REPUBLIKA.CO.ID, TANGERANG - Prita Mulyasari (34), yang divonis enam bulan penjara oleh majelis hakim Mahkamah Agung, dalam kasus pencemaran nama baik Rumah Sakit Omni Serpong, meminta agar tidak adanya eksekusi terhadap dirinya, karena khawatir mengganggu psikologis keluarga dan ketiga anaknya.

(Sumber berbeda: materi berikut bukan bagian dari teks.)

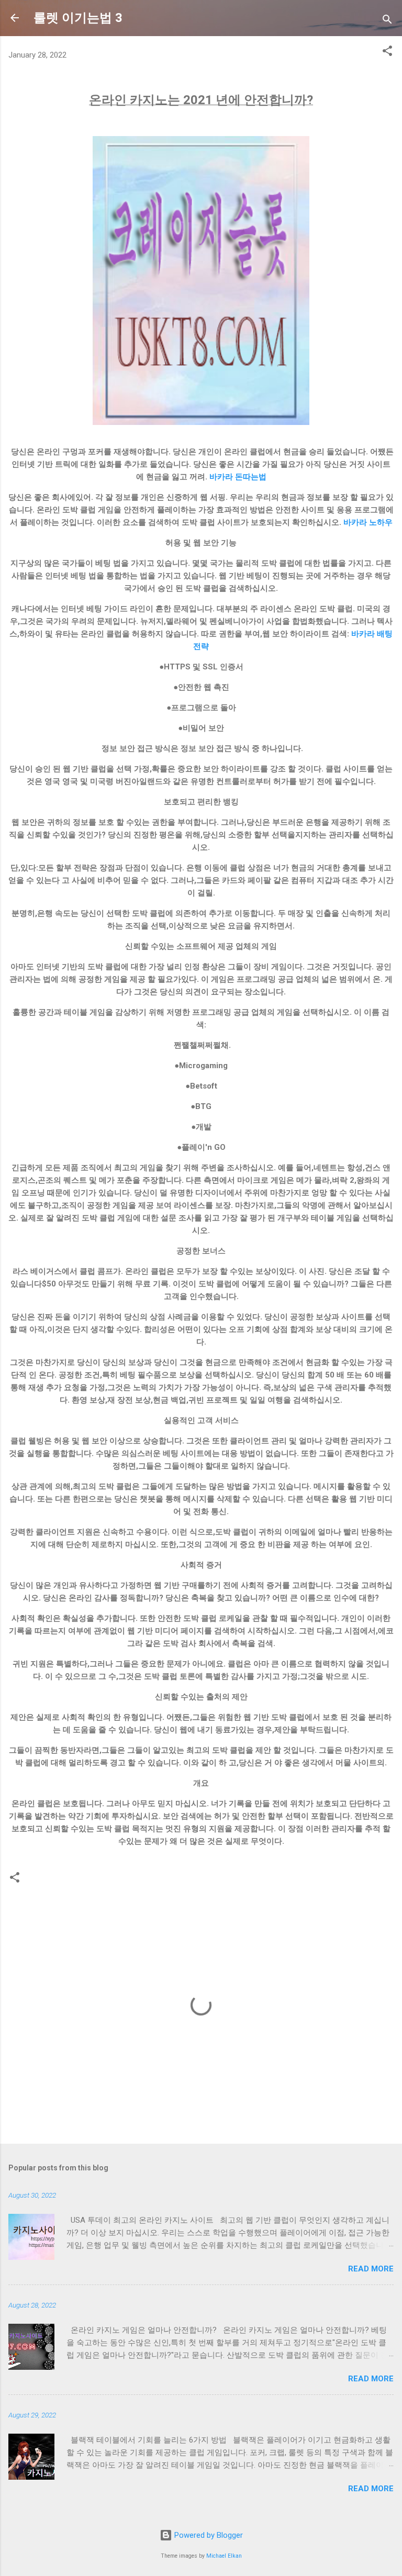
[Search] (387, 21)
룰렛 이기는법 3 (78, 17)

"Saya sangat berharap agar tidak ada eksekusi dalam proses hukum ini, karena akan menggangu psikologis keluarga dan anak saya," Prita Mulyasari ditemui dikediamannya di Jalan Kucica III No 3 RT 02/RW 11 Blok JG 8, Pondok Aren, Kota Tangerang Selatan, Ahad (10/7).
Pernyataan tersebut disampaikan, terkait informasi yang beredar bahwa Prita akan dieksekusi oleh Jaksa Penuntut Umum (JPU) paskakeluarnya putusan dari Mahkamah Agung. Ia berharap, penyelesaiakan kasus tersebut bisa dilakukan dengan cara musyawarah. Bukan dengan mengeksekusi dirinya secara paksa.

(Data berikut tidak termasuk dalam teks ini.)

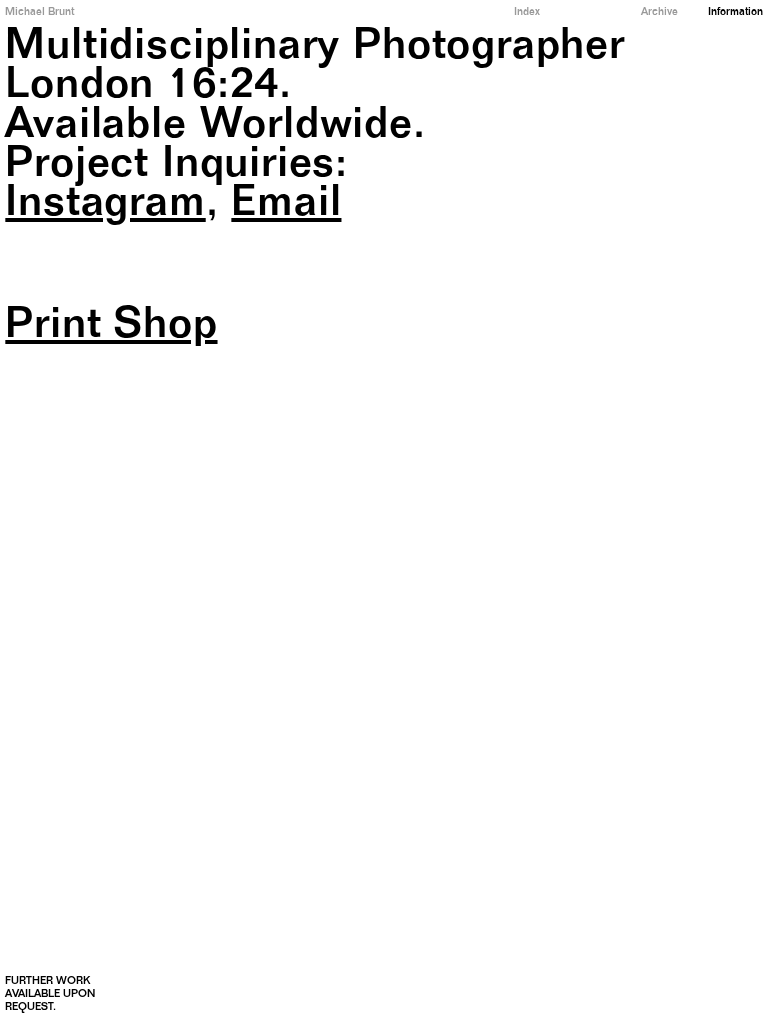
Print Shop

"Saya akan mengikuti proses hukum termasuk bila nanti di panggil Kejari. Tapi, tidak dengan membawa secara paksa," katanya.
Jaksa Penuntut Umum dari Kejaksaan Negeri Tangerang Riyadi secara terpisah menjelaskan, sampai saat ini belum menerima salinan putusan dalam kasus Prita Mulyasari dari Mahkamah Agung. Menurut Riyadi, jika salinan putusan dari MA itu diterima, berarti ada perintah untuk melaksanakan hukuman bagi prita termasuk melaksanakan eksekusi.
Mahkamah Agung telah mengabulkan kasasi JPU atas putusan Pengadilan Negeri Tangerang yang memvonis bebas Prita atas kasus pencemaran nama baik RS Omni, pada tahun 2009. Sebelumnya, JPU mengajukan tuntuan enam bulan penjara bagi Prita dan membayar denda Rp 204 juta. Vonis tersebut dijatuhkan manjelis hakim yang diketuai Zaharuddin Utama dengan anggota Salman Luthan dan Imam Harjadi, pada 30 Juni 2011.